Dataset entries:
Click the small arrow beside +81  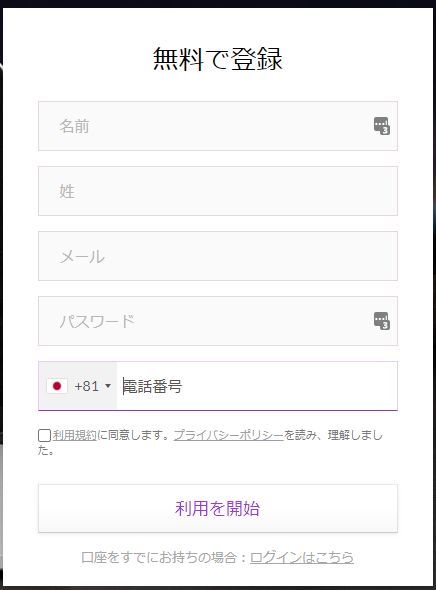tap(108, 386)
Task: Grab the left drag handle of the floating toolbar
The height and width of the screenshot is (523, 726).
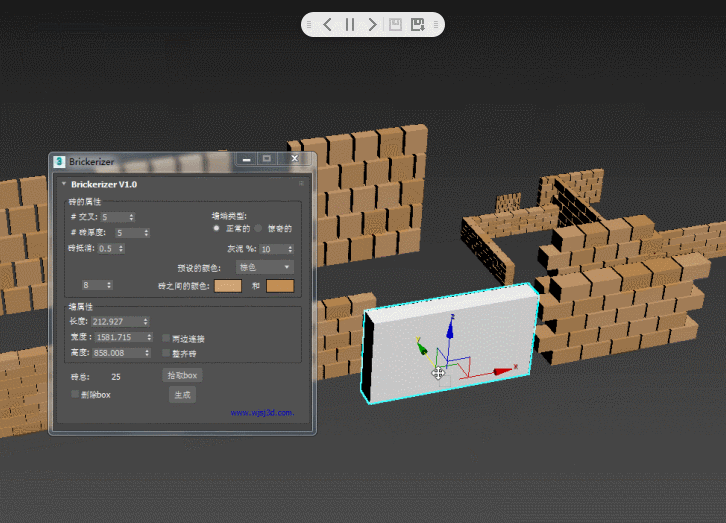Action: click(309, 24)
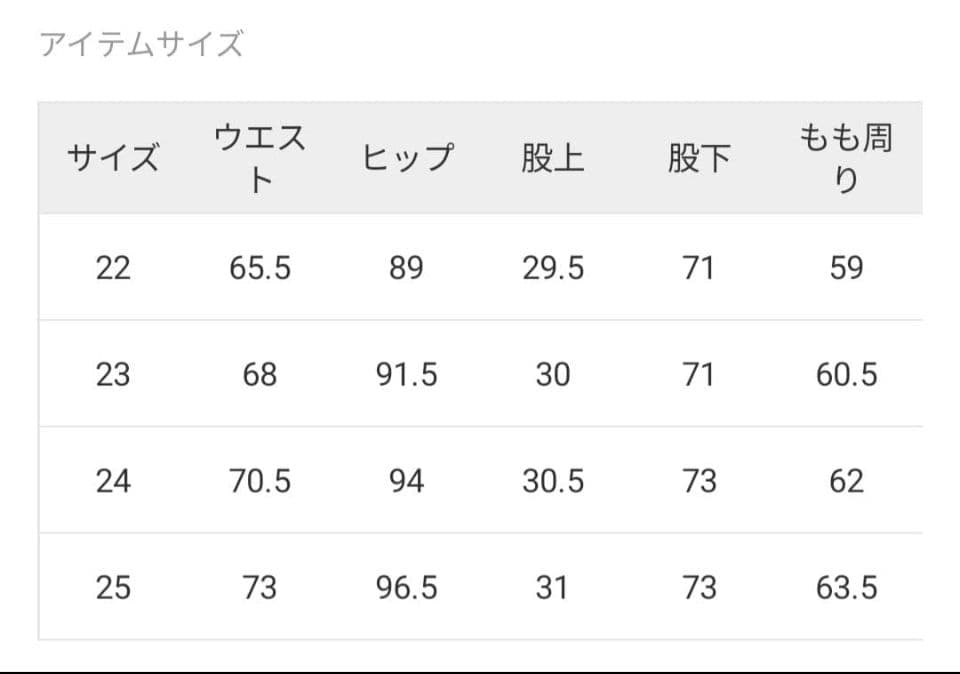Click the アイテムサイズ section heading
The width and height of the screenshot is (960, 674).
[x=141, y=45]
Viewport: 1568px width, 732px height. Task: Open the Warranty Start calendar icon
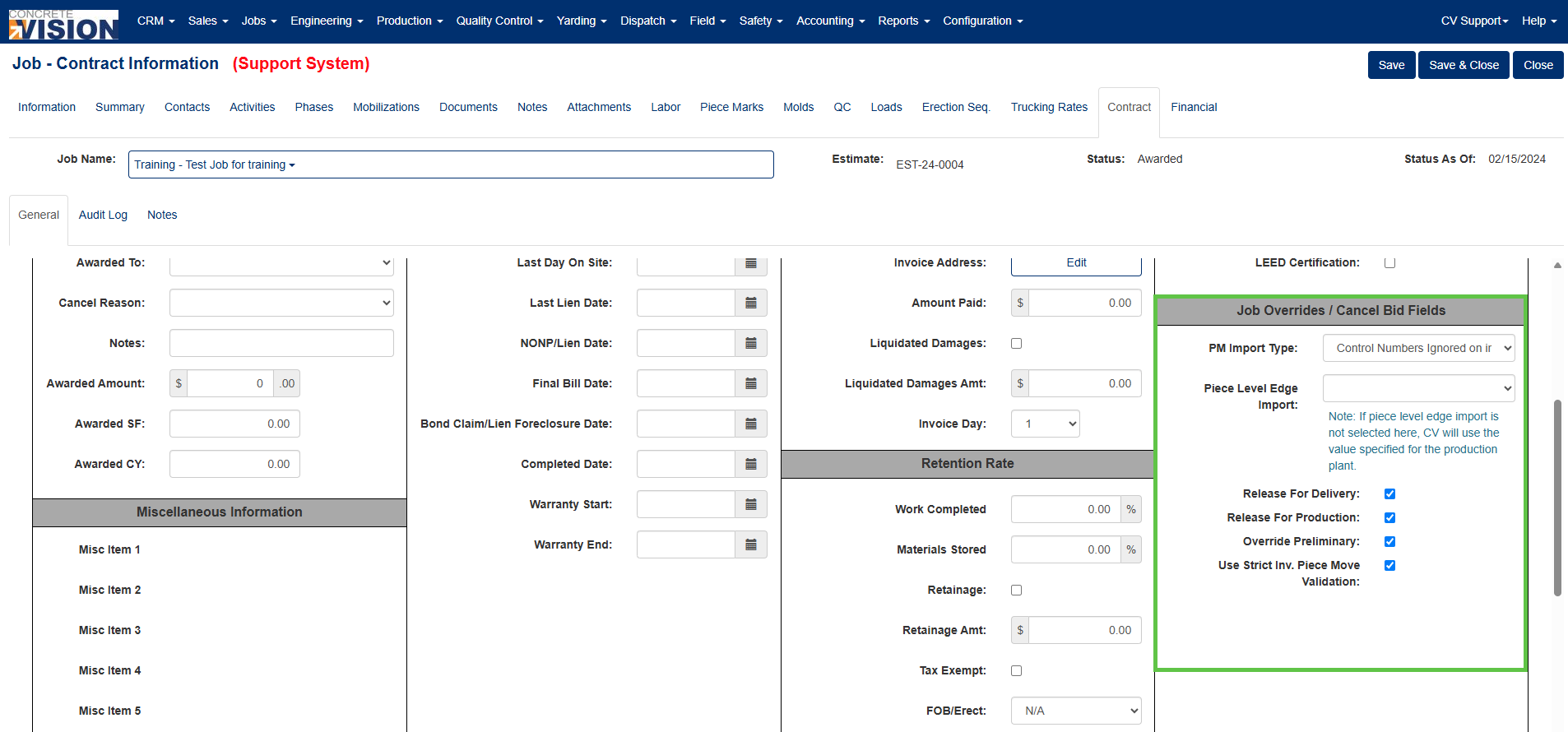(751, 504)
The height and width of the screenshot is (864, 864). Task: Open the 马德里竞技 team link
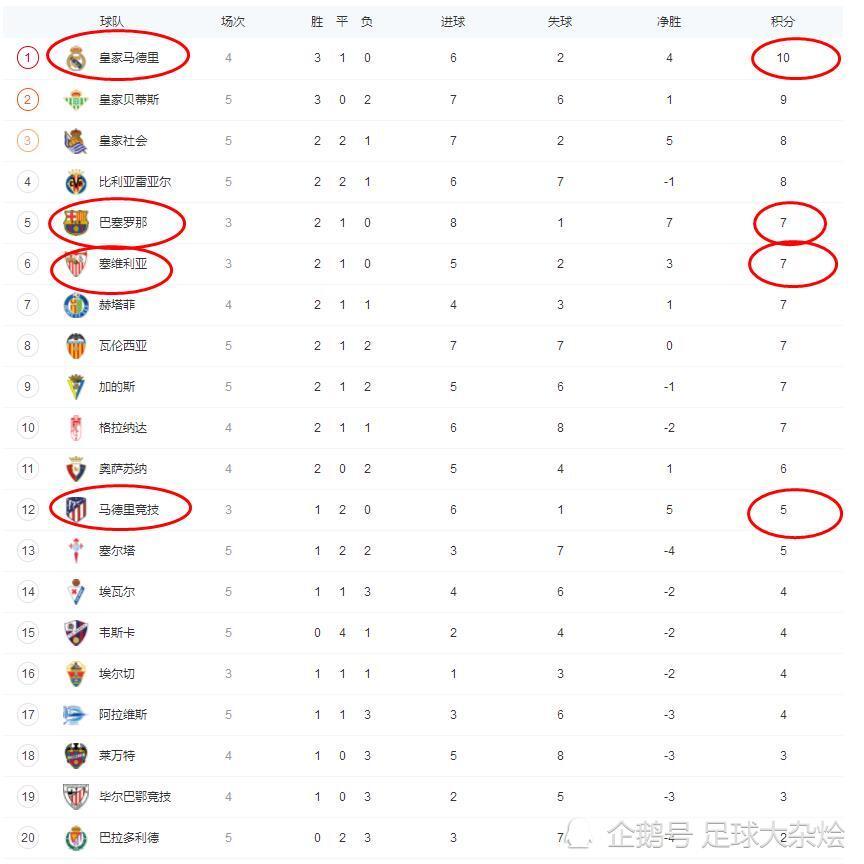[129, 510]
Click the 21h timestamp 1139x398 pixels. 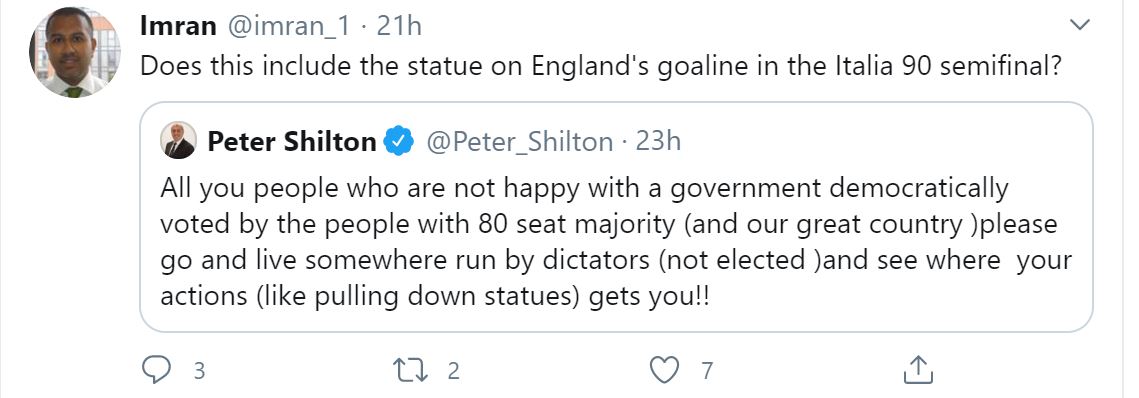pyautogui.click(x=399, y=26)
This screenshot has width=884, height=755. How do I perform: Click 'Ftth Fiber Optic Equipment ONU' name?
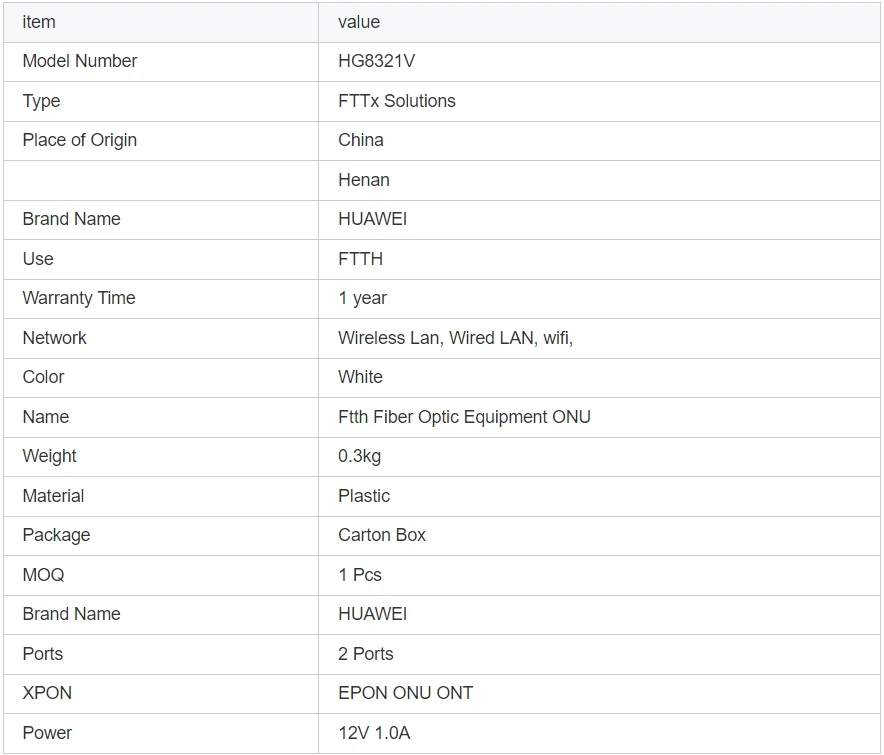464,417
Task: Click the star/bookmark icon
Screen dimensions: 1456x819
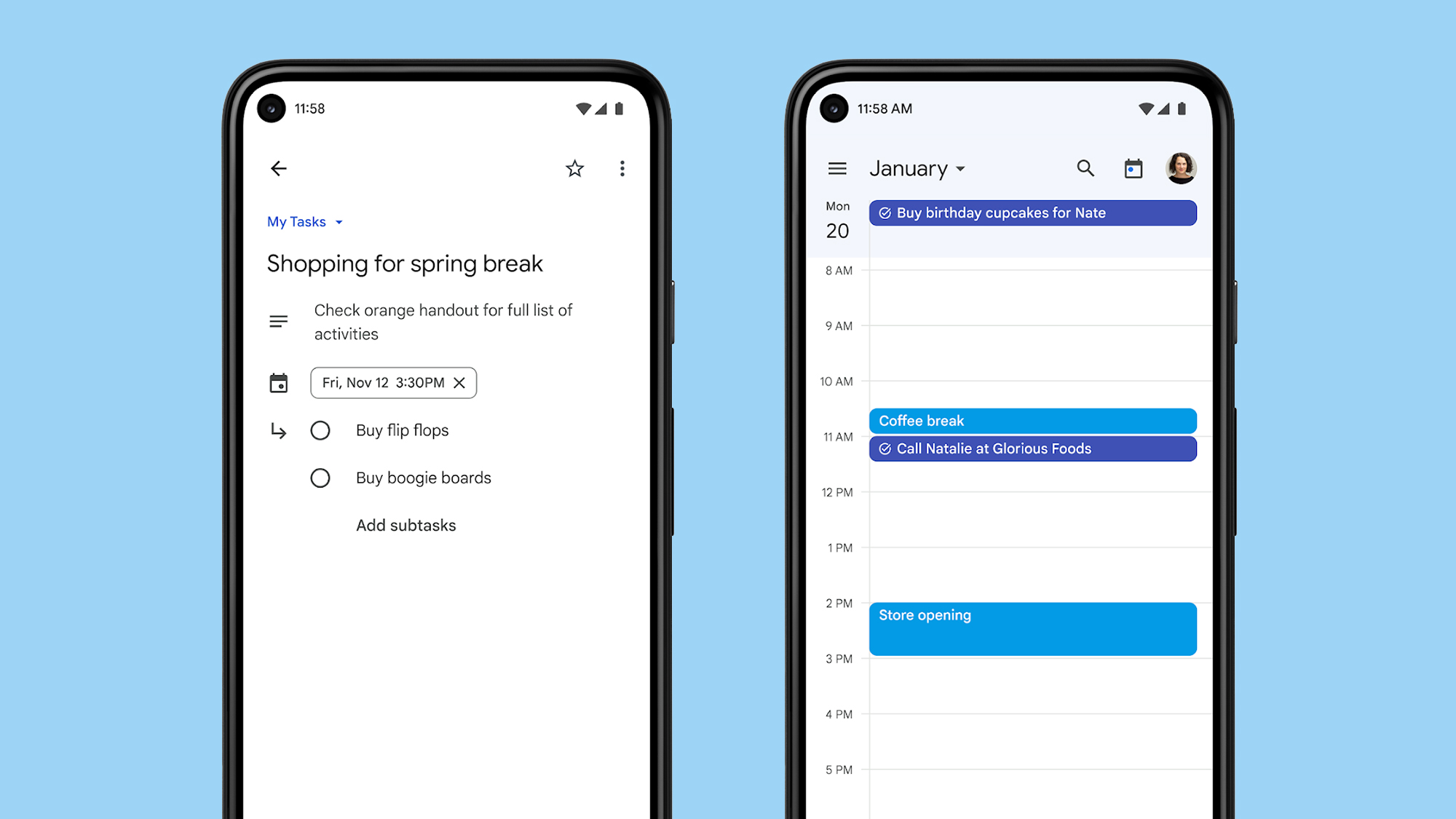Action: [575, 168]
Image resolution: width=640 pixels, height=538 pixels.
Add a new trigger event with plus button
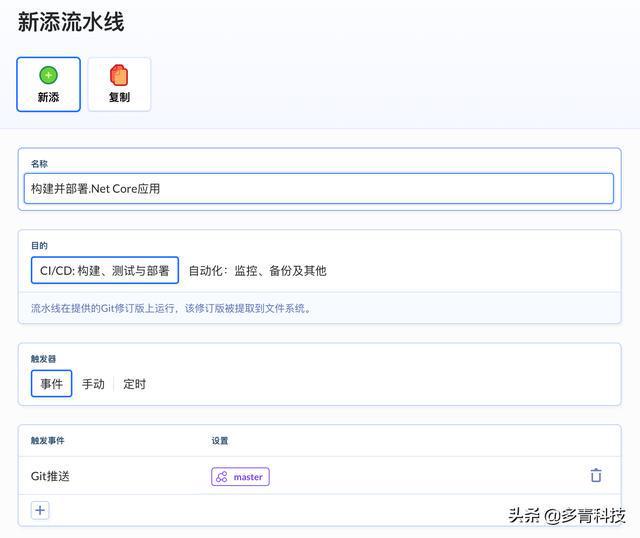[x=40, y=510]
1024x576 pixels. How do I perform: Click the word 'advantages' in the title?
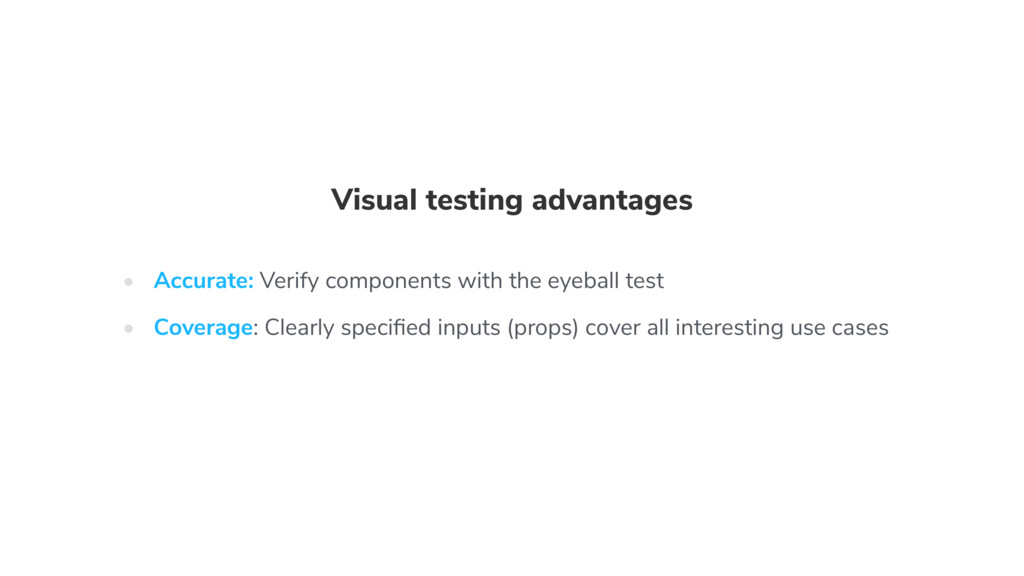click(x=612, y=200)
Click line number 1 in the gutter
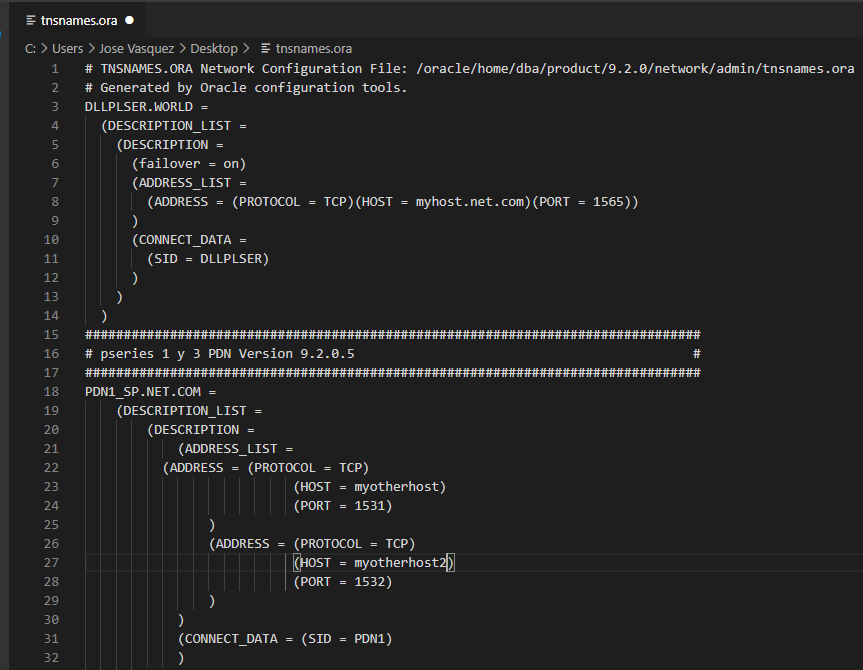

**Exercise brief**
Retype, word for word, the lines from the one with "Add a new trigger event with plus button" through the last line of the entries above, and only those lines. Leave pictures out.

**Response**
Add a new trigger event with plus button
[x=40, y=510]
1024x576 pixels. How do I perform: Click the word 'advantages' in the title?
click(x=612, y=200)
Click line number 1 in the gutter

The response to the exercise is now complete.